▶ [PROVIDED RECORDS]
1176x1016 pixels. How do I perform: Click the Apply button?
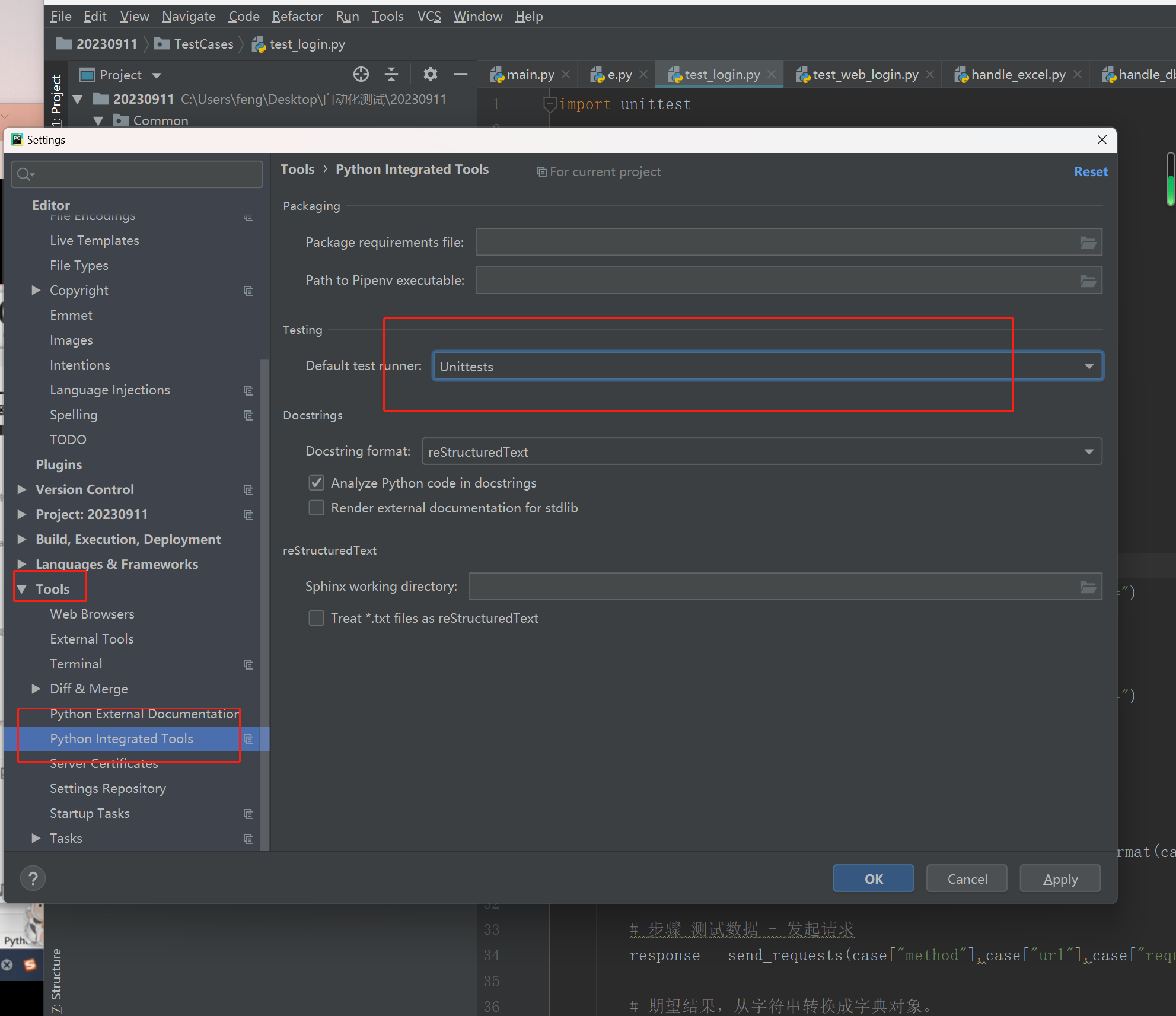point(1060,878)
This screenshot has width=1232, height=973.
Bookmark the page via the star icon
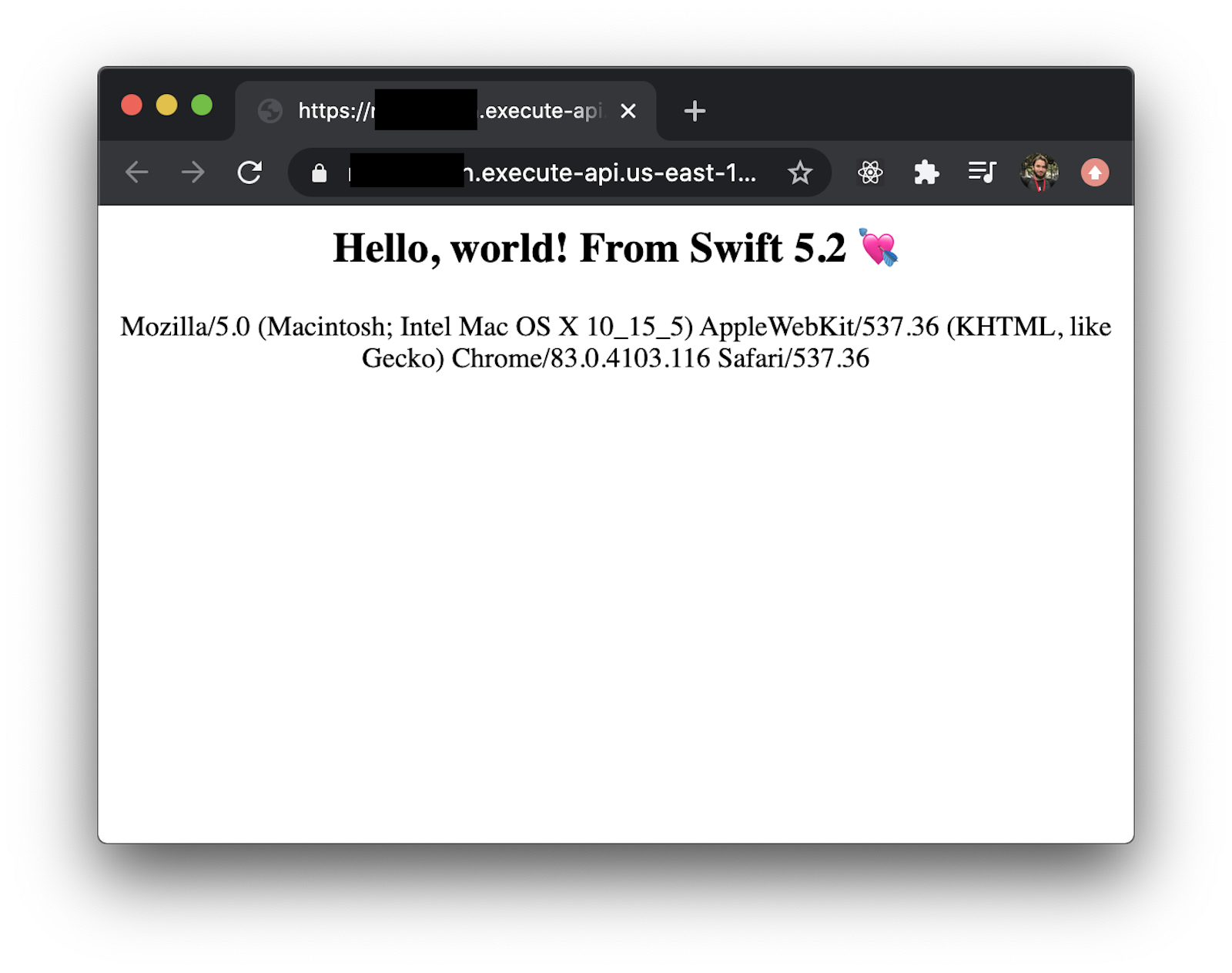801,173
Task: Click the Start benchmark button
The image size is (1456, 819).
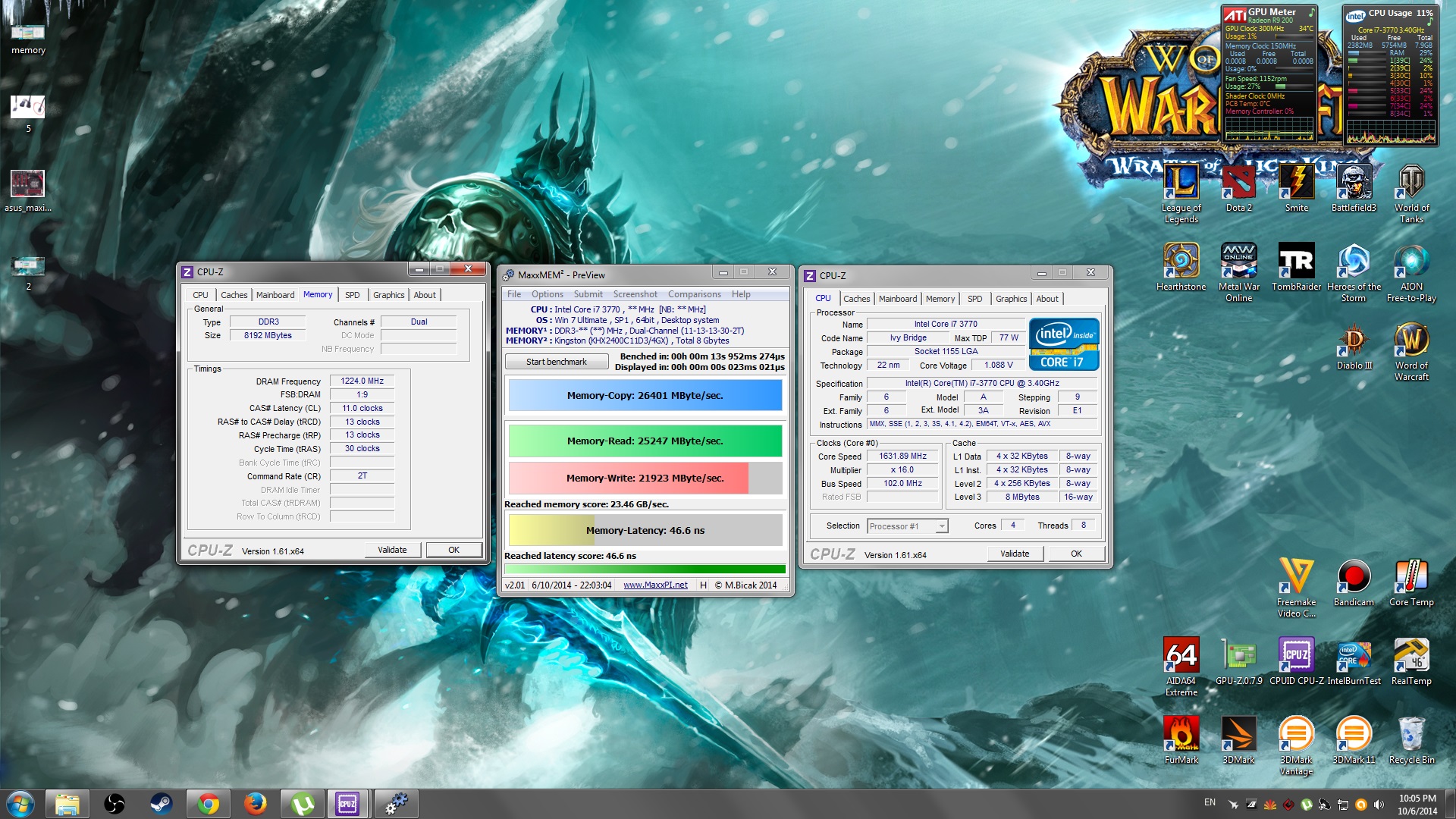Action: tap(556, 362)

▶ [AIM OF THE EXERCISE] An exact copy of every line above, minus the pictures, is the required output.

▶ [EXERCISE RESULT]
1176x1016 pixels. How do I perform: Click the Apply button?
point(1060,878)
This screenshot has width=1232, height=973.
Bookmark the page via the star icon
801,173
Task: Click the Start benchmark button
The image size is (1456, 819).
Action: tap(556, 362)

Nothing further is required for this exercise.